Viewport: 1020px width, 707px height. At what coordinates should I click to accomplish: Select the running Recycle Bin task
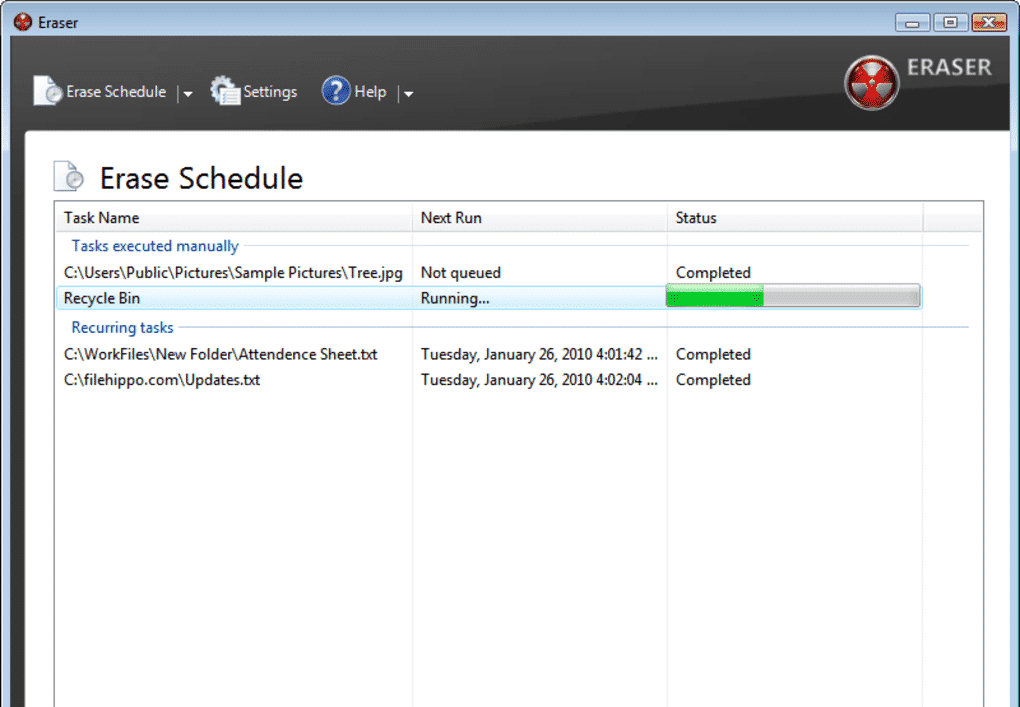pos(102,298)
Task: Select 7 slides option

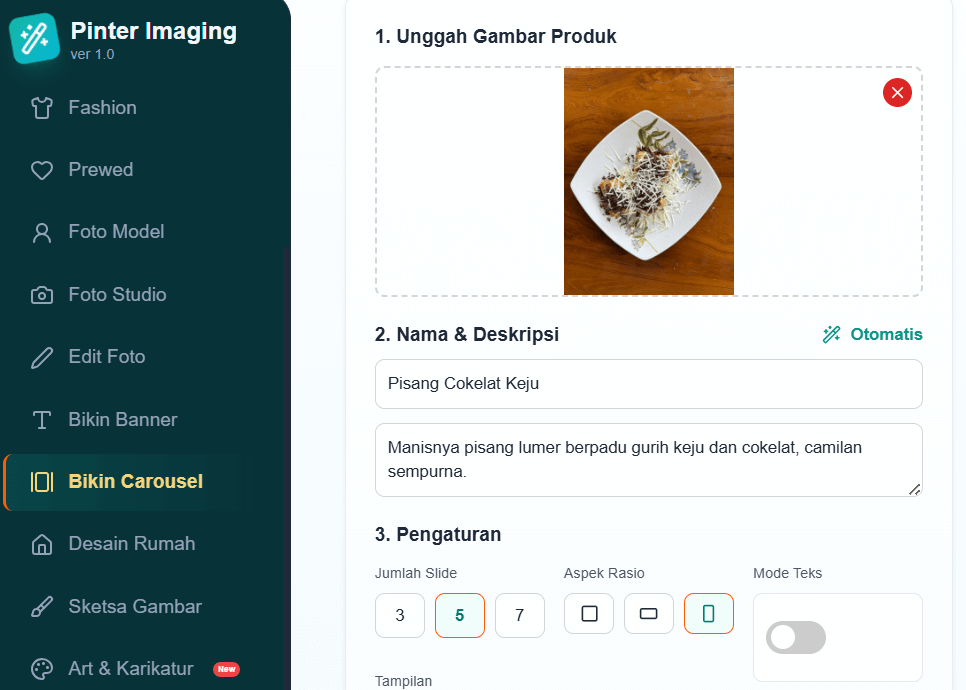Action: (x=520, y=615)
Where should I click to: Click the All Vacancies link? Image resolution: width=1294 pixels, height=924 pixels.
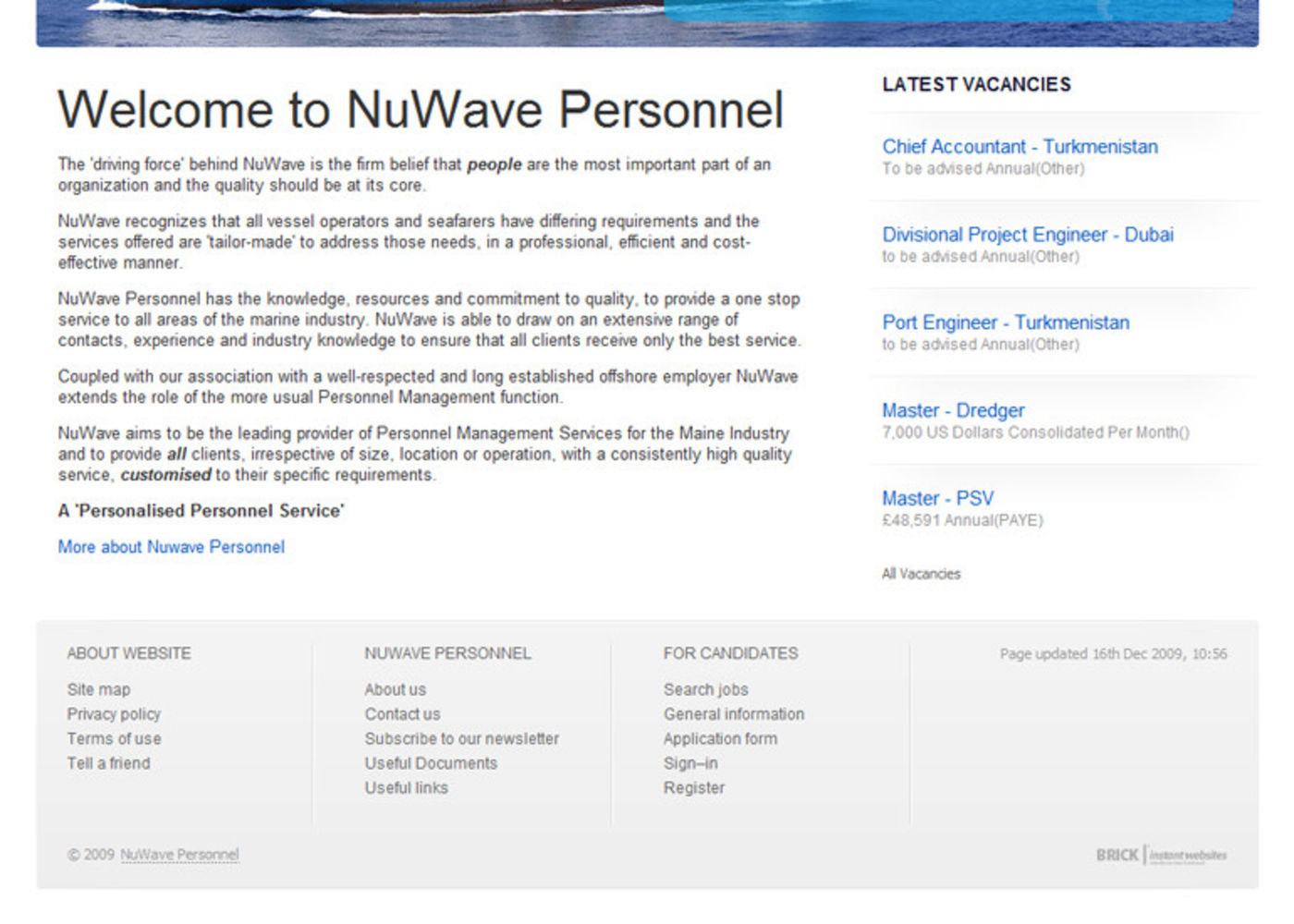point(921,574)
* * * *
§ **WHAT TO PRODUCE**: Only the pictures are to be left out; the rest of the material above should be printed verbatim.

§ **WORKED SOLUTION**:
Viewport: 1020px width, 707px height. At what coordinates should I click to accomplish: Select the running Recycle Bin task
pos(102,298)
Task: Select 7 slides option

Action: (x=520, y=615)
Where should I click to: Click the All Vacancies link? Image resolution: width=1294 pixels, height=924 pixels.
point(921,574)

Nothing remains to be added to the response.